Érika pinaille > Souvenez-vous de l’Érika, ce pétrolier décati qui, en 1999, déversa trente mille tonnes de fioul lourd sur quatre cents kilomètres de côtes en Bretagne et en Pays de Loire. Éh bien, la cour de cassation pourrait annuler la procédure judiciaire à l’encontre de Total si elle en venait à suivre les recommandations de son avocat général. Pour ce pinailleur, l’Érika a coulé en dehors des eaux territoriales et, par voie de conséquence, le naufrage ne relèverait pas du droit français, mais de celui de Malte – puisque le pétrolier battait pavillon maltais. Contredisant ainsi les arrêtés du tribunal de grande instance et de la cour d’appel de Paris, qui avaient considéré que les côtes noircies de pétrole constituaient, en soi, une infraction. Si la cour de Cass’ blanchit Total, il faudra faire subir au pinailleur le supplice du goudron et des plumes sur un bateau nord-coréen au large des eaux territoriales.
Émeute de founes > Longue vie aux nanas encagoulées du groupe punk Pussy Riot, de Saint-Petersbourg, qui ont célébré, le 8 mars, un concert sauvage dans la cathédrale Saint-Sauveur de Moscou en priant « sainte Merde » de bien vouloir chasser Poutine. Nadezhda Tolokonnikova, Marina Alyokhina et Yekaterina Samutsevich, soupçonnées d’avoir participé à cette salutaire opération, sont actuellement emprisonnées et risquent jusqu’à sept ans de taule. Nos amitiés toutes solidaires.

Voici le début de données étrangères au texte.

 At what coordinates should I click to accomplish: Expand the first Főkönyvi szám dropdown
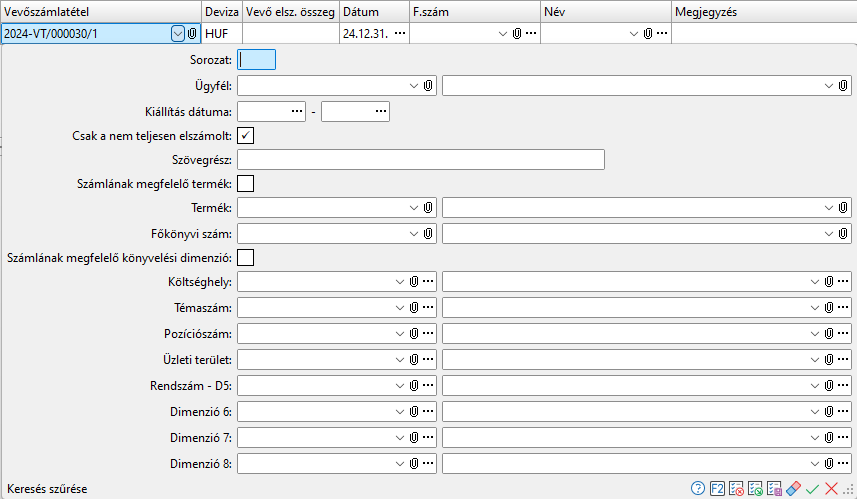pos(414,233)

Le juge s’excuse > Lundi 26 mars a eu lieu à Lyon le procès dit « des étudiants contre le Leader Price » – cf. rebellyon.info. Cette filiale du groupe Casino avait porté plainte pour « vol en réunion avec violence » suite à une opération d’auto-réduction – tu viens, tu prends, tu pars – organisée pendant le mouvement de grève universitaire contre la loi LRU, en 2007. Les cinq inculpés, arrêtés quatre heures après les faits lors de l’évacuation de la fac par des robocops, ont toujours nié les faits. Après une longue instruction – la police scientifique a recherché des empreintes digitales sur les plaquettes de beurre et géolocalisé les téléphones portables –, aucun élément sérieux n’a pu mettre en cause les amateurs présumés de coquillettes discount. Ils ont donc été relaxés avec, en prime, les excuses du magistrat « au nom de l’institution judiciaire ». Hé, m’sieur le juge, pour solde de tout compte, on pourrait avoir du râpé, sur nos nouilles ?

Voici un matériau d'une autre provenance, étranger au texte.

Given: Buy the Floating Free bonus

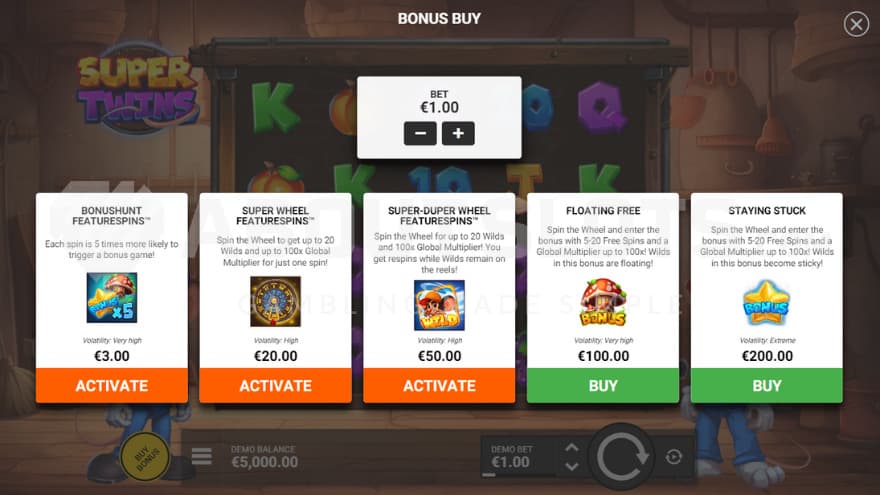Looking at the screenshot, I should click(x=603, y=386).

Projet intellectuel > Après ses prouesses dans l’affaire de Tarnac et les cordons de protection mis en place autour de Carla Bruni, voilà que la Direction centrale du renseignement intérieur (DCRI) vient de mettre la main sur un méchant groupe d’islamistes. Ils avaient des armes inutilisables de collectionneurs chez eux. De plus, en grignotant, peut-être, des pistaches iraniennes (gaffe !), ils auraient blagué en parlant d’enlever un magistrat. Paraît même qu’ils en riaient jusqu’à ce qu’à six heures du mat’ des condés revêtus du niqab réglementaire défoncent leur porte. « On a affaire à un projet intellectuel », a dit, le 4 avril, le magistrat chargé du dossier, avant d’enchrister les barbus. Mais la chasse n’est pas finie : les fins limiers pourraient maintenant se pencher sur d’autres « projets intellectuels » concernant notamment des crocs de boucher. Quant aux intentions belliqueuses et hautement « intellectuelles » qu’échangent certains automobilistes, des opérations sont en cours.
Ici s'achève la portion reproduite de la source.